+++ Record list

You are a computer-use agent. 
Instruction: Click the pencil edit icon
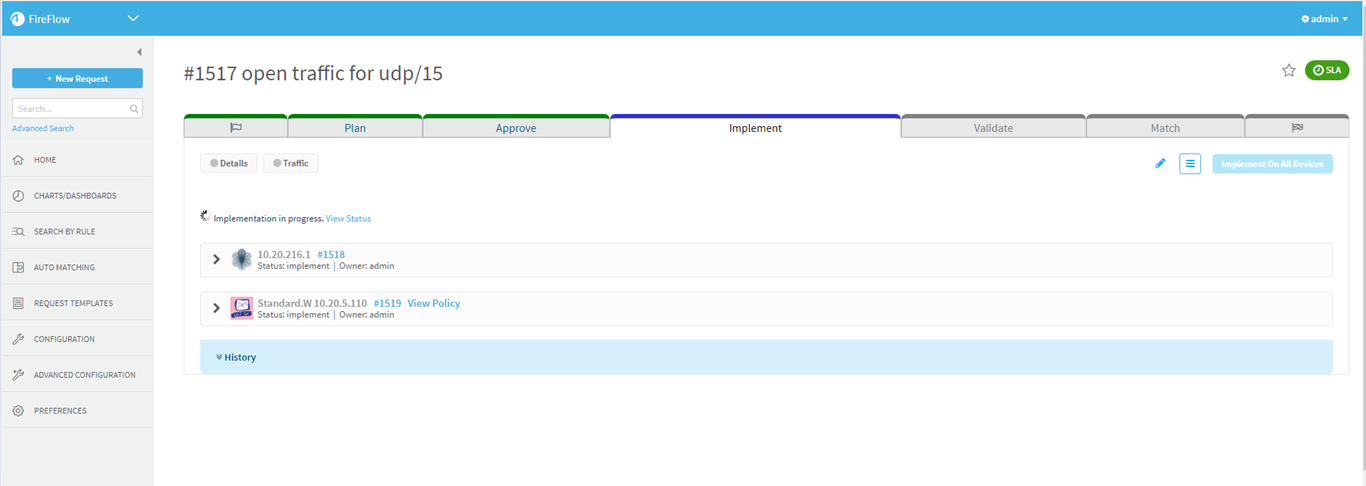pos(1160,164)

++++++
+++ Record list

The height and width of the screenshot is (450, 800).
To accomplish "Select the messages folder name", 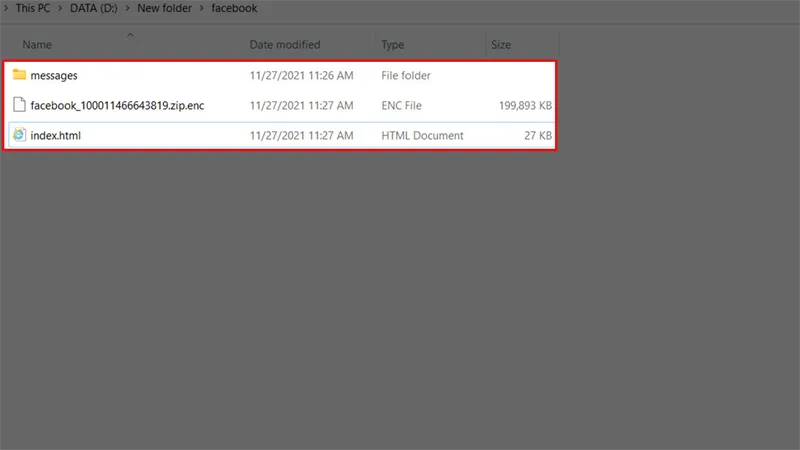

++++++

• [What to produce] Please retype the material from the line with "The height and" to the line with "the messages folder", including both of those lines, and leave out any pictures.

• [Exercise response]
The height and width of the screenshot is (450, 800).
To accomplish "Select the messages folder name", 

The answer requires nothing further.